By Jeremy Coumbes on March 31, 2022 at 11:32am

Work will soon resume on a downtown Jacksonville building that suffered a collapse last year.

The City of Jacksonville has been on the hook for repairs to make the Lair Building safe since a portion of the roof collapsed overnight in mid-October. The rear portion of the building that faced North West Street had to be torn down completely after engineers found the structure was not safe due to the buildings around it.

Community Development Director Brian Nyberg says the city will soon begin the final stage of making the rest of the structure safe. On Monday the City Council accepted a bid from building contractor Neff-Colvin to complete the remaining work. Nyberg says the city has been working with Neff-Colvin since not long after the collapse.

“This last part of it will be buttoning up or closing those holes into the basement. Waterproofing the basement so we don’t get any problems from the basement of the Lair Building, and then pouring a footing and a block wall just below the fill line. So hopefully when somebody wants to do something with this building that block wall will be ready to go up the rest of the way.

Because you don’t really want to do anything [more] not knowing where the openings are going to be if there’s going to be windows if there’s going to be stair openings so we don’t want to do that. We want to wait until somebody has a plan for it. But this will be the last portion to get that building hopefully into productive use.”
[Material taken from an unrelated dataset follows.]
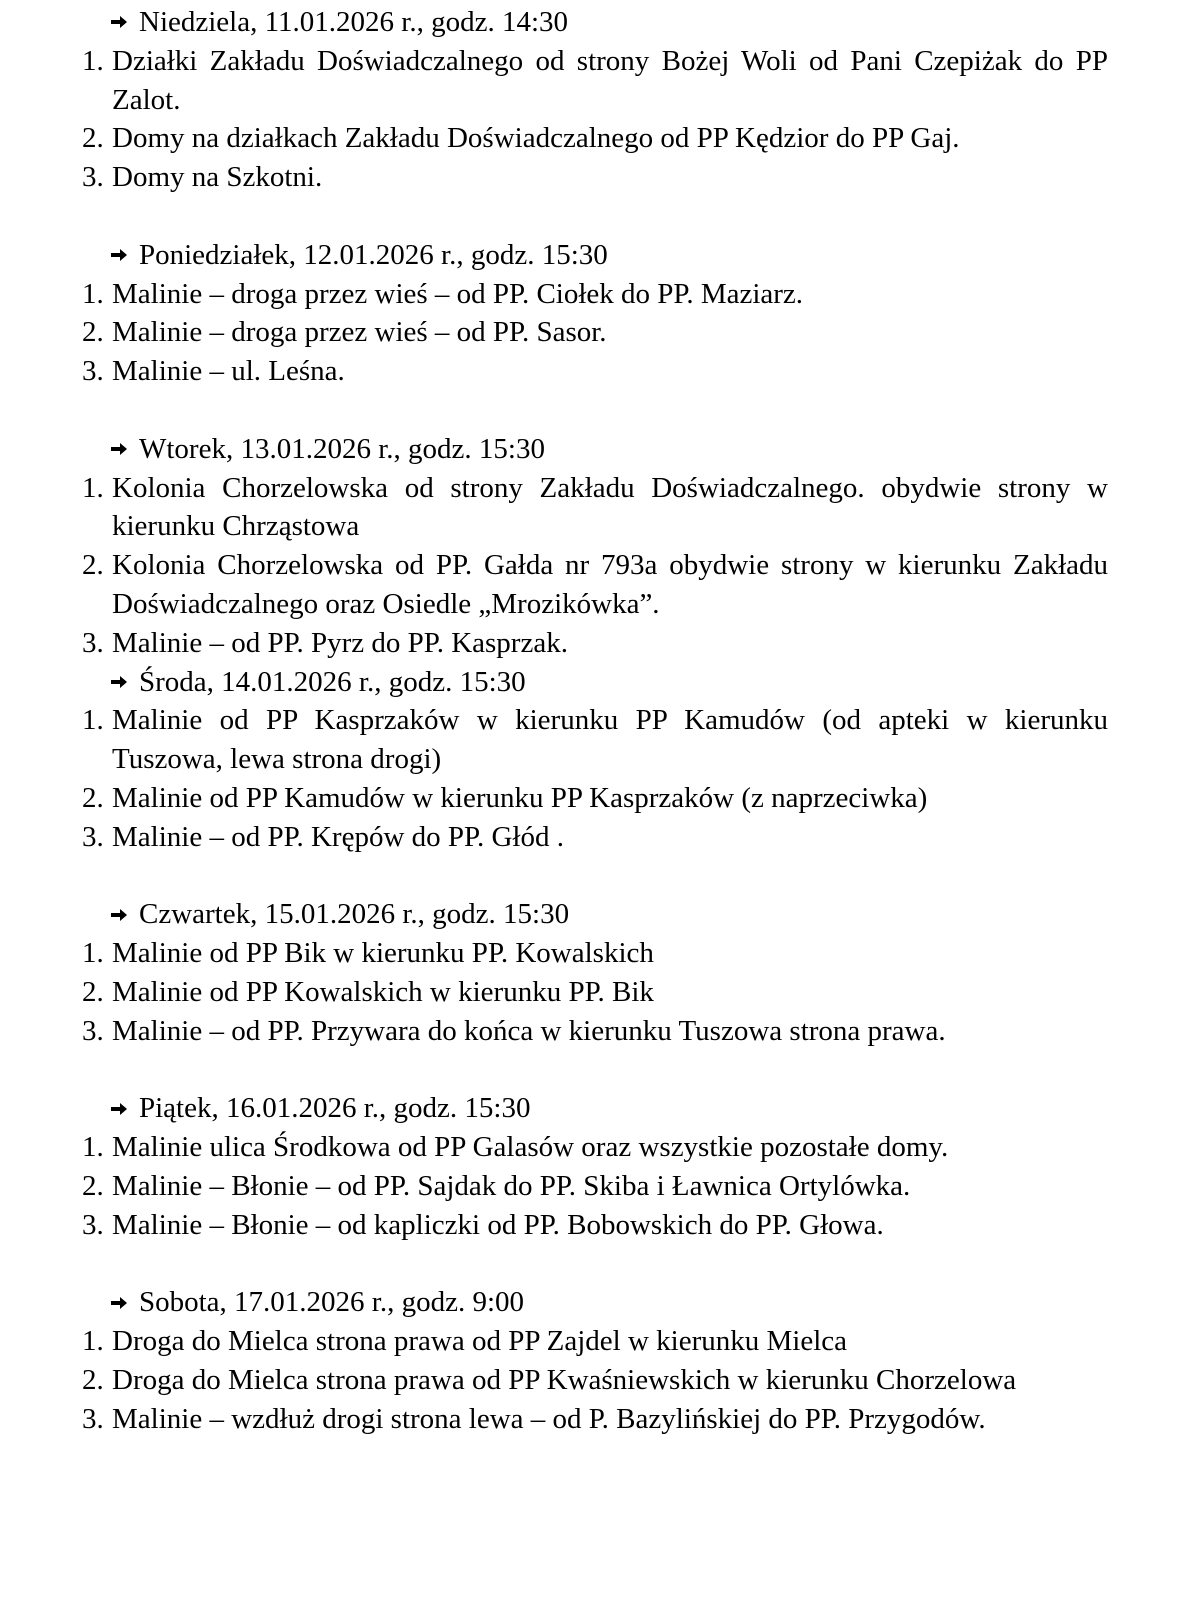  Describe the element at coordinates (595, 22) in the screenshot. I see `section-heading: Niedziela, 11.01.2026 r., godz. 14:30` at that location.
The area where the smaller portion of the Lair Building was torn down will see the area filled in where the basement used to be. Nyberg says the area could be used for anything from green space to parking or even a garage.
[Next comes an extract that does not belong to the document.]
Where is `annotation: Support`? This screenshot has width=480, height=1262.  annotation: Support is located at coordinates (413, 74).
Nyberg says he sees good things being possible for the Lair going forward, but right now it still has an uncertain future.
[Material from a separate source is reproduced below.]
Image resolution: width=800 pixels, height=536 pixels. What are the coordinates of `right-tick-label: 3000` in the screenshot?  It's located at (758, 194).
“We want to leave those options open for the best fit for the building. Which right now the same owners own that building. That is in litigation. We don’t know what’s going to happen really, hopefully, something good.

My vision with that is I saw so much potential and opportunity that as city officials, or custodians of the city, it’s our job to save that historic building, and I think we have. We’ve had a structural assessment of the building from Benton and Associates, and the building is structurally sound. But it needs a new roof, it needs new windows, and it needs somebody who wants to do something good with the building.”

Nyberg says depending on what kind of a plan someone would have for the Lair Building going forward, some TIF monies could possibly be available to help offset some of the future renovation costs.

In October, Nyberg said the city would be forced to place a lien on the rear portion of the property after the owners told city officials they were “financially unable to make the property a non-hazard”.

The owners reportedly did sign a consent to demolition after the building was deemed unsafe due to the danger of a secondary collapse at the time.

Nyberg could not comment on the current status of the litigation between the city and the building owners during our recent interview.